Every single entry needs to appear again exactly as given.

::: Input

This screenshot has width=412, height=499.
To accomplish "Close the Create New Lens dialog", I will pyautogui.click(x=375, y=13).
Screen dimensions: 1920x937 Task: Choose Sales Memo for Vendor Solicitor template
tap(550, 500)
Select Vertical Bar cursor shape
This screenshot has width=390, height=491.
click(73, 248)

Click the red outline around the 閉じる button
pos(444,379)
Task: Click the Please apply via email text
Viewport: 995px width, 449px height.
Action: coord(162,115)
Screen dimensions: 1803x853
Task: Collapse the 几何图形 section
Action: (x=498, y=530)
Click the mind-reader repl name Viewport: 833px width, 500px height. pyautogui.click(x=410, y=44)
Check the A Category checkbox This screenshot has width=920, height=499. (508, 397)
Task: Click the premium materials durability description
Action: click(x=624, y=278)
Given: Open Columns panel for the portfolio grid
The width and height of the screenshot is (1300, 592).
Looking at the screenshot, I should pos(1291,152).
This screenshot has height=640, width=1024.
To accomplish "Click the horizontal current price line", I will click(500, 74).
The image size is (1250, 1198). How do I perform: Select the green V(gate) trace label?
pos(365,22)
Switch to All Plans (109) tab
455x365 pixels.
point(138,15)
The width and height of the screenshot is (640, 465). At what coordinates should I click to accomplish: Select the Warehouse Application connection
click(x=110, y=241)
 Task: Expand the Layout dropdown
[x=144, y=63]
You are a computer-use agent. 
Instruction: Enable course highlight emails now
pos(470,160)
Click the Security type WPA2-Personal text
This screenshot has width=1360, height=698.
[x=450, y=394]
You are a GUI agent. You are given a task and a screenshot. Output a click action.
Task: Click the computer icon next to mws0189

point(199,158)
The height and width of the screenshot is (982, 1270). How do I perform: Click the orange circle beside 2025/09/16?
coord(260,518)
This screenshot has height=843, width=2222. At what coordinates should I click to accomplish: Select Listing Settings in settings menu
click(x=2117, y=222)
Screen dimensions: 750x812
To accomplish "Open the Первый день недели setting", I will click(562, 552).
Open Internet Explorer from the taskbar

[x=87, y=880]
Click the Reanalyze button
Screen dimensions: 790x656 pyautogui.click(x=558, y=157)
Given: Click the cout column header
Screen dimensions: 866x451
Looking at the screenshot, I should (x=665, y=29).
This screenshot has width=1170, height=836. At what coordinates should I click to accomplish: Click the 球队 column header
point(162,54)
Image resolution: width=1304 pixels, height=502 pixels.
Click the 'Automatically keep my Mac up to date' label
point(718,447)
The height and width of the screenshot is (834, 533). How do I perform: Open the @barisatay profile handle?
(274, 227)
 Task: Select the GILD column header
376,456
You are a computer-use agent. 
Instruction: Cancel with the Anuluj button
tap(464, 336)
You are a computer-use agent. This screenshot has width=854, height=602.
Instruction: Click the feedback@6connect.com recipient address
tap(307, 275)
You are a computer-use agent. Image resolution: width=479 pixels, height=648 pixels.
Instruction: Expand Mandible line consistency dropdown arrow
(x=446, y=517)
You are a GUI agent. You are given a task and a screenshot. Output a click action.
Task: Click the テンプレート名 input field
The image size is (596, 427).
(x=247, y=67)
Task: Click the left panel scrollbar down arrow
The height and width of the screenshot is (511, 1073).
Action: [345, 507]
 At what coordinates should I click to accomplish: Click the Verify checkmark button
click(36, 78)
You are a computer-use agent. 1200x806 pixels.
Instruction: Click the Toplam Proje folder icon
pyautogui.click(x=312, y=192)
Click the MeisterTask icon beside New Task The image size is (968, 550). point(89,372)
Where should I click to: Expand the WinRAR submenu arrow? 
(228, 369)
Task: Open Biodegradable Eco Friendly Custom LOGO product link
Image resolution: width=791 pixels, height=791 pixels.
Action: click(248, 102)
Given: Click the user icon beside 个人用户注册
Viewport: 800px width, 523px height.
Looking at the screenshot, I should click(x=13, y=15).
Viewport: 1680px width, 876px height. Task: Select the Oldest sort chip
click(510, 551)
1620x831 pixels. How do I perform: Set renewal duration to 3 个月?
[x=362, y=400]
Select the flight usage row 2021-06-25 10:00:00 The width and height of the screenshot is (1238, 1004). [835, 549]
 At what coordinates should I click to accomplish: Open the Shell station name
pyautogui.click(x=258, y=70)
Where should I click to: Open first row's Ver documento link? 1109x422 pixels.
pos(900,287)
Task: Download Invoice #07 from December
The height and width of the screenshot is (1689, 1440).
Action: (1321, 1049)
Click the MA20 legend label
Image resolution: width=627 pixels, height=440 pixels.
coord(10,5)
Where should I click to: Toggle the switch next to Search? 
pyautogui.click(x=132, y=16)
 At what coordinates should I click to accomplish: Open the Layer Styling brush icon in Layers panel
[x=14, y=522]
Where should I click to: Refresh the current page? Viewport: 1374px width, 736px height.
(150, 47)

::::::

Reply to the exercise
This screenshot has width=412, height=499.
To accomplish "Close the Create New Lens dialog", I will pyautogui.click(x=375, y=13).
Screen dimensions: 1920x937 Task: Choose Sales Memo for Vendor Solicitor template
tap(550, 500)
Select Vertical Bar cursor shape
This screenshot has width=390, height=491.
click(73, 248)

Click the red outline around the 閉じる button
pos(444,379)
Task: Click the Please apply via email text
Viewport: 995px width, 449px height.
Action: coord(162,115)
Screen dimensions: 1803x853
Task: Collapse the 几何图形 section
Action: (x=498, y=530)
Click the mind-reader repl name Viewport: 833px width, 500px height. pyautogui.click(x=410, y=44)
Check the A Category checkbox This screenshot has width=920, height=499. (508, 397)
Task: Click the premium materials durability description
Action: click(x=624, y=278)
Given: Open Columns panel for the portfolio grid
The width and height of the screenshot is (1300, 592).
Looking at the screenshot, I should pos(1291,152).
This screenshot has height=640, width=1024.
To accomplish "Click the horizontal current price line", I will click(500, 74).
The image size is (1250, 1198). How do I perform: Select the green V(gate) trace label?
pos(365,22)
Switch to All Plans (109) tab
455x365 pixels.
point(138,15)
The width and height of the screenshot is (640, 465). At what coordinates should I click to accomplish: Select the Warehouse Application connection
click(x=110, y=241)
 Task: Expand the Layout dropdown
[x=144, y=63]
You are a computer-use agent. 
Instruction: Enable course highlight emails now
pos(470,160)
Click the Security type WPA2-Personal text
This screenshot has width=1360, height=698.
[x=450, y=394]
You are a GUI agent. You are given a task and a screenshot. Output a click action.
Task: Click the computer icon next to mws0189

point(199,158)
The height and width of the screenshot is (982, 1270). How do I perform: Click the orange circle beside 2025/09/16?
coord(260,518)
This screenshot has height=843, width=2222. At what coordinates should I click to accomplish: Select Listing Settings in settings menu
click(x=2117, y=222)
Screen dimensions: 750x812
To accomplish "Open the Первый день недели setting", I will click(562, 552).
Open Internet Explorer from the taskbar

[x=87, y=880]
Click the Reanalyze button
Screen dimensions: 790x656 pyautogui.click(x=558, y=157)
Given: Click the cout column header
Screen dimensions: 866x451
Looking at the screenshot, I should (x=665, y=29).
This screenshot has width=1170, height=836. At what coordinates should I click to accomplish: Click the 球队 column header
point(162,54)
Image resolution: width=1304 pixels, height=502 pixels.
Click the 'Automatically keep my Mac up to date' label
point(718,447)
The height and width of the screenshot is (834, 533). How do I perform: Open the @barisatay profile handle?
(274, 227)
 Task: Select the GILD column header
376,456
You are a computer-use agent. 
Instruction: Cancel with the Anuluj button
tap(464, 336)
You are a computer-use agent. This screenshot has width=854, height=602.
Instruction: Click the feedback@6connect.com recipient address
tap(307, 275)
You are a computer-use agent. Image resolution: width=479 pixels, height=648 pixels.
Instruction: Expand Mandible line consistency dropdown arrow
(x=446, y=517)
You are a GUI agent. You are given a task and a screenshot. Output a click action.
Task: Click the テンプレート名 input field
The image size is (596, 427).
(x=247, y=67)
Task: Click the left panel scrollbar down arrow
The height and width of the screenshot is (511, 1073).
Action: [345, 507]
 At what coordinates should I click to accomplish: Click the Verify checkmark button
click(36, 78)
You are a computer-use agent. 1200x806 pixels.
Instruction: Click the Toplam Proje folder icon
pyautogui.click(x=312, y=192)
Click the MeisterTask icon beside New Task The image size is (968, 550). point(89,372)
Where should I click to: Expand the WinRAR submenu arrow? 
(228, 369)
Task: Open Biodegradable Eco Friendly Custom LOGO product link
Image resolution: width=791 pixels, height=791 pixels.
Action: click(248, 102)
Given: Click the user icon beside 个人用户注册
Viewport: 800px width, 523px height.
Looking at the screenshot, I should click(x=13, y=15).
Viewport: 1680px width, 876px height. Task: Select the Oldest sort chip
click(510, 551)
1620x831 pixels. How do I perform: Set renewal duration to 3 个月?
[x=362, y=400]
Select the flight usage row 2021-06-25 10:00:00 The width and height of the screenshot is (1238, 1004). [835, 549]
 At what coordinates should I click to accomplish: Open the Shell station name
pyautogui.click(x=258, y=70)
Where should I click to: Open first row's Ver documento link? 1109x422 pixels.
pos(900,287)
Task: Download Invoice #07 from December
The height and width of the screenshot is (1689, 1440).
Action: (1321, 1049)
Click the MA20 legend label
Image resolution: width=627 pixels, height=440 pixels.
coord(10,5)
Where should I click to: Toggle the switch next to Search? 
pyautogui.click(x=132, y=16)
 At what coordinates should I click to accomplish: Open the Layer Styling brush icon in Layers panel
[x=14, y=522]
Where should I click to: Refresh the current page? Viewport: 1374px width, 736px height.
(150, 47)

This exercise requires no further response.